Content starts

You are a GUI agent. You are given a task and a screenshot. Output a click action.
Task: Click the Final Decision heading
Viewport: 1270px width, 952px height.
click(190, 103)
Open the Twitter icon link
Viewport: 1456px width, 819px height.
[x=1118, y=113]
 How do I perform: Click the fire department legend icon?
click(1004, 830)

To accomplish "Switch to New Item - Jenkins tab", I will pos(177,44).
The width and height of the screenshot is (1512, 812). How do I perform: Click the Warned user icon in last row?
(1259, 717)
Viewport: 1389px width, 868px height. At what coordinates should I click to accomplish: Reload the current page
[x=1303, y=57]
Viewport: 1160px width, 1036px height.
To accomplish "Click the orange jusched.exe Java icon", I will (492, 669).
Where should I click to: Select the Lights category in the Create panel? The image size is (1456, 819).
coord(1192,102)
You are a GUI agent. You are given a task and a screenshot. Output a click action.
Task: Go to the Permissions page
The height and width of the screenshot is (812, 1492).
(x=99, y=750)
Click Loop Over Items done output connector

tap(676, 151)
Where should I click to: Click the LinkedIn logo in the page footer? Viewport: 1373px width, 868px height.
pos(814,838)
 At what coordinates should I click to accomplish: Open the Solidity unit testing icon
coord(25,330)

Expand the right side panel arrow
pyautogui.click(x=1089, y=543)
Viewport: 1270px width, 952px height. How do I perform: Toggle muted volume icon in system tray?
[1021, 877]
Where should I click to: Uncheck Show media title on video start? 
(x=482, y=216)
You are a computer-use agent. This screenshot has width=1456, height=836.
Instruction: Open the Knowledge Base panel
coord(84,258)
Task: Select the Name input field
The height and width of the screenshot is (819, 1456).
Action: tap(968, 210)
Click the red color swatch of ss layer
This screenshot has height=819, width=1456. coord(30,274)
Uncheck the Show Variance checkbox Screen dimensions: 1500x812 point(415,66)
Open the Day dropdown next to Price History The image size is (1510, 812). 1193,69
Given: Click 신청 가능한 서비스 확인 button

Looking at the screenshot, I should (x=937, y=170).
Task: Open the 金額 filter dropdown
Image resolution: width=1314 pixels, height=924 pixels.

Content ends

**Goal of the exercise:** No line may be skipped. Transcribe the listing above exactly.

**Expected output:**
You are a GUI agent. You are given a task and a screenshot. Output a click action.
Task: Click the Final Decision heading
Viewport: 1270px width, 952px height.
click(190, 103)
Open the Twitter icon link
Viewport: 1456px width, 819px height.
[x=1118, y=113]
 How do I perform: Click the fire department legend icon?
click(1004, 830)

To accomplish "Switch to New Item - Jenkins tab", I will pos(177,44).
The width and height of the screenshot is (1512, 812). How do I perform: Click the Warned user icon in last row?
(1259, 717)
Viewport: 1389px width, 868px height. At what coordinates should I click to accomplish: Reload the current page
[x=1303, y=57]
Viewport: 1160px width, 1036px height.
To accomplish "Click the orange jusched.exe Java icon", I will (492, 669).
Where should I click to: Select the Lights category in the Create panel? The image size is (1456, 819).
coord(1192,102)
You are a GUI agent. You are given a task and a screenshot. Output a click action.
Task: Go to the Permissions page
The height and width of the screenshot is (812, 1492).
(x=99, y=750)
Click Loop Over Items done output connector

tap(676, 151)
Where should I click to: Click the LinkedIn logo in the page footer? Viewport: 1373px width, 868px height.
pos(814,838)
 At what coordinates should I click to accomplish: Open the Solidity unit testing icon
coord(25,330)

Expand the right side panel arrow
pyautogui.click(x=1089, y=543)
Viewport: 1270px width, 952px height. How do I perform: Toggle muted volume icon in system tray?
[1021, 877]
Where should I click to: Uncheck Show media title on video start? 
(x=482, y=216)
You are a computer-use agent. This screenshot has width=1456, height=836.
Instruction: Open the Knowledge Base panel
coord(84,258)
Task: Select the Name input field
The height and width of the screenshot is (819, 1456).
Action: tap(968, 210)
Click the red color swatch of ss layer
This screenshot has height=819, width=1456. coord(30,274)
Uncheck the Show Variance checkbox Screen dimensions: 1500x812 point(415,66)
Open the Day dropdown next to Price History The image size is (1510, 812). 1193,69
Given: Click 신청 가능한 서비스 확인 button

Looking at the screenshot, I should (x=937, y=170).
Task: Open the 金額 filter dropdown
Image resolution: width=1314 pixels, height=924 pixels.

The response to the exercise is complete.